** Opening STUDY TEXT block **

Trent “Prancey Boy” Lott (a.k.a. “Big Hair”): This former star agricultural-college cheerleader still performs at private benefits on behalf of the George Wallace Memorial Chapter for the Preservation of our Glorious Confederate Heritage. If you want to catch him going through his moves, book early – they’re always sell-out crowds.

Dennis “The Crusher” Hastert: Nick-named in recognition of his tireless efforts on behalf of election-finance reform as well as his remarkable resemblance to one of those WWF plastic dolls, a man said by some to suffer from extended exposure to crop dusting in southern Illinois.

And that barely scratches the surface for miserable, threadbare material in the Republican Party.

We have Jesse “Don’t Tread on Me” Helms: He represents the one known species of viper that weird Carolina fundamentalists avoid using in their snake-handling acts.

Newt “Hydrophobia” Gingrich: Almost resembling a very large Kewpie doll in a business suit, Newt seems quite innocuous until he displays his piranha-like smile and suddenly strikes with rows of glittering razor-teeth. The Beanie Baby version of Newt has been declared hazardous for children.

Phil “As my ol’ Mama said, ‘Some gotta clim’ down outta the wagon…’ ” Gramm. This guy’s failure to put together a wad of dough as big as the one that made Bush president, spared generations of school kids from memorizing mind-numbing quotes off the sides of a giant marble wagon in Washington.

Bob “The U.S. government’s running a damned concentration camp down there in Washington, an’ they got Elian locked up in it!” Smith. Smith does have a certain gentility, earning him the epithet, “New England’s Own Big Bubba.” Big Bubba’s career heroic moment was quitting the party, not for anything so unrewarding as principle, but so he could be lured back with a committee position. His feat of crawling back to Washington over the rocky New England landscape is the stuff of Republican legend.

Bob “I want Ron and Nancy stuffed and put in the permanent collection at the Smithsonian!” Barr. The acerbic Barr has a tender side, he has been known to weep openly at the sight of a bowl of jelly beans. Former associates at the CIA still affectionately refer to him as the Agency’s Nincompoop Quota.

Henry “The Two-Ton Hypocrite” Hyde. Well, at least Bush’s “youthful indiscretions” stopped, instead of starting, at forty. Hyde, a consummate ham actor, gave his most memorable performance in the role of noble, white-maned statesman heroically struggling against the forces of reason, good sense, and good taste to cast down an elected President over a dribble on a dress. In his own mind, he was repeating the magic of Charles Laughton in Advise and Consent.

And, we have a new star in the Republican firmament since September 11, John “Speaks in Tongues” Ashcroft. Here is today’s indispensable man. In the course of years rolling around on the dirt floors of revival tents in Missouri, blubbering incomprehensibly, he gained immense insight into fundamentalist financial networks that he now applies to the damned heathen fundamentalists who believe the wrong fundamentals.

Of course, with a party that doesn’t think there should be a government – just a contracted-out private army with an unlimited budget for weapons from Fortune 500 companies plus a secret-police network whose computers hook-up to every home (this last is a self-funded scheme from the sale to corporations of the greatest stash of intimate, personal marketing data ever assembled) – such ballot choices are not terribly surprising. But still, even this partial roll call provides powerful evidence of a complete lack of humor.

Just as I was about to complete this important piece of investigative journalism, the following item came in on the wire from a large Eastern research facility. I believe it requires no additional comment.

IMPORTANT NEW FINDING!

Important new research has made a startling discovery. Autopsies on the brains of hundreds of cadavers have revealed that  the vestigial bit of reptilian brain long known to exist in all humans is three times larger than normal in Republicans.

Preliminary follow-up work with MRIs on living Republicans not only confirms the finding but indicates a dominant role in many of their brain functions.

** Closing STUDY TEXT block **
** Opening PROVIDED INFORMATION block **

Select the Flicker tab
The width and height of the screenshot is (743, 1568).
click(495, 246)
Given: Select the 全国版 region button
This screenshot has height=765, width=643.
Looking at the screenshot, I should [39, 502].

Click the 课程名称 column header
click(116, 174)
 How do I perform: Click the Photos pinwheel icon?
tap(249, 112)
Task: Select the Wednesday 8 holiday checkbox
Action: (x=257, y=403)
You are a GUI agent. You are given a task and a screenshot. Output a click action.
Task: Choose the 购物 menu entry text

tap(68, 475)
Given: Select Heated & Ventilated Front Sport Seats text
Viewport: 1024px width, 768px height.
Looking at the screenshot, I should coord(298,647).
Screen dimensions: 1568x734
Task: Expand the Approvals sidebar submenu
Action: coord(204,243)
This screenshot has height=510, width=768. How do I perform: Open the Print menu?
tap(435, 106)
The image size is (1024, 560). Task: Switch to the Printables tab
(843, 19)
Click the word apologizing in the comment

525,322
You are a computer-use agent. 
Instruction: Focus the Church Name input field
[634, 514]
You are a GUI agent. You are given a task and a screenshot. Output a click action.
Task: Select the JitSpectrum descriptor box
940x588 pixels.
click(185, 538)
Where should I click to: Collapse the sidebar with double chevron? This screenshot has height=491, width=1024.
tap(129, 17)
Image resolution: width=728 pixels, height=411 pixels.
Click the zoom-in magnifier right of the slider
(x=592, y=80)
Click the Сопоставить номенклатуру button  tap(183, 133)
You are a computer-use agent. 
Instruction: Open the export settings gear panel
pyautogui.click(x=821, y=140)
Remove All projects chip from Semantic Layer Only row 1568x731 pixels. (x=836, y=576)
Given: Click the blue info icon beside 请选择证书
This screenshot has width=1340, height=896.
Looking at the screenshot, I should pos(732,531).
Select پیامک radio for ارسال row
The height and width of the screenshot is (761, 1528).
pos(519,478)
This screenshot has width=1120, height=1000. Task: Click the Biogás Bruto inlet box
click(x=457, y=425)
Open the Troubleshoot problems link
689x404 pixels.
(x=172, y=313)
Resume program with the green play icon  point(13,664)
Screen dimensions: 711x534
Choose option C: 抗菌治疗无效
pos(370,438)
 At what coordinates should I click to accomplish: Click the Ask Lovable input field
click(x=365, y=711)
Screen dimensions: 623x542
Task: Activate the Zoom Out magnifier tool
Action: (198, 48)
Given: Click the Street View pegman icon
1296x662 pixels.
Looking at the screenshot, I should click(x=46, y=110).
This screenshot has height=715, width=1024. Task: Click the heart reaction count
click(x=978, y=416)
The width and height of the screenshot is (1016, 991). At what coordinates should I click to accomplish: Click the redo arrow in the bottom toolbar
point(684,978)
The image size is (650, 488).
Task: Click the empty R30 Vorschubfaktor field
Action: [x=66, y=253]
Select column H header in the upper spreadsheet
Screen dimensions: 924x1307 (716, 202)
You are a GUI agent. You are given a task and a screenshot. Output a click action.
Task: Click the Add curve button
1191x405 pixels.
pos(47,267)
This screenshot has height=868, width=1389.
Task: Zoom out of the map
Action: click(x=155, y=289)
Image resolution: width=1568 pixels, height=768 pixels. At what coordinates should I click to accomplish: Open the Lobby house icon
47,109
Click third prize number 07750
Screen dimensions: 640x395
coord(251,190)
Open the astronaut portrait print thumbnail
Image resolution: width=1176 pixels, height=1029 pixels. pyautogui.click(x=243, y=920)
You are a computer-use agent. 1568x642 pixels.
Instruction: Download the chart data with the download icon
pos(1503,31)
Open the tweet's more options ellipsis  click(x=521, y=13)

** Closing PROVIDED INFORMATION block **

» **WHAT IS BEING ASKED**:
How would you sum up the roll call of Republicans in two sentences? This data was drawn from a different source than the roll call of Republicans.

» **ANSWER**:
The roll call mocks a list of Republican politicians, among them Trent Lott, Dennis Hastert, Jesse Helms, Newt Gingrich, Phil Gramm, Bob Smith, Bob Barr, Henry Hyde, and John Ashcroft, giving each a mocking nickname and jabs, and it claims even this partial list is powerful evidence of a complete lack of humor. It closes with a mock research finding that the vestigial reptilian brain is three times larger than normal in Republicans, which follow-up MRI work on living Republicans is said to confirm.